Incidence and Risk Factors for Postpartum Severe Hypertension in Women with Underlying Chronic Hypertension

Academic Article


  • Objective To determine risk factors and time to diagnosis of postpartum severe hypertension (PHTN) in women with chronic hypertension (CHTN). Study Design Retrospective cohort of singleton pregnancies with CHTN at a tertiary care center. The primary outcome was PHTN, defined as hypertension ≥160/ ≥ 110 mm Hg during an emergency room (ER) or outpatient visit, or hospitalization within 8 weeks postpartum. Multivariable logistic regression was used to assess independent risk factors for PHTN. Results Two-hundred thirty-five women had CHTN: 30 (12.8%) were diagnosed with PHTN, and 17 (7.2%) were hospitalized or seen in the ER for PHTN. Women with PHTN had more severe superimposed pre-eclampsia (p < 0.05), higher average systolic blood pressures at discharge (141 vs. 135 mm Hg, p = 0.04), and required antihypertensives after delivery (p < 0.01).

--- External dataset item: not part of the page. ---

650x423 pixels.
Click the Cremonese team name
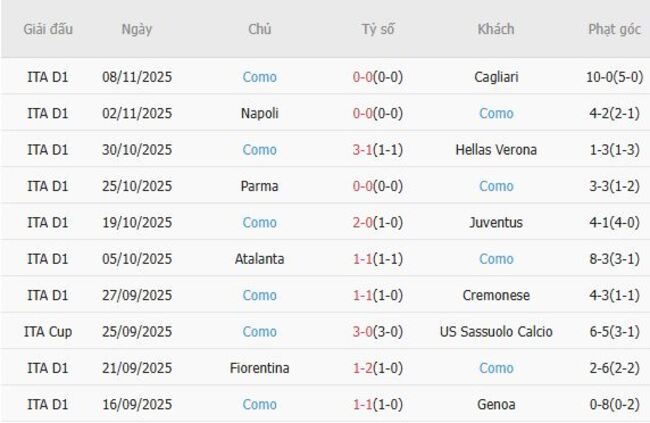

The number of antihypertensive medications (adjusted odds ratio [aOR] 1.78, 95% confidence interval [CI], 1.25-2.55) and a systolic blood pressure >135 mm Hg (aOR 4.55, 95% CI, 1.64-12.61) at discharge remained independently associated with PHTN. Median time to diagnosis of PHTN was 10 days (interquartile range [IQR] 6-32 days); time to diagnosis among women requiring readmission or ER evaluation was 8 days (IQR 5-11 days). Conclusion PHTN occurred in 13% of women with CHTN, and was associated with blood pressure level and number of medications at discharge.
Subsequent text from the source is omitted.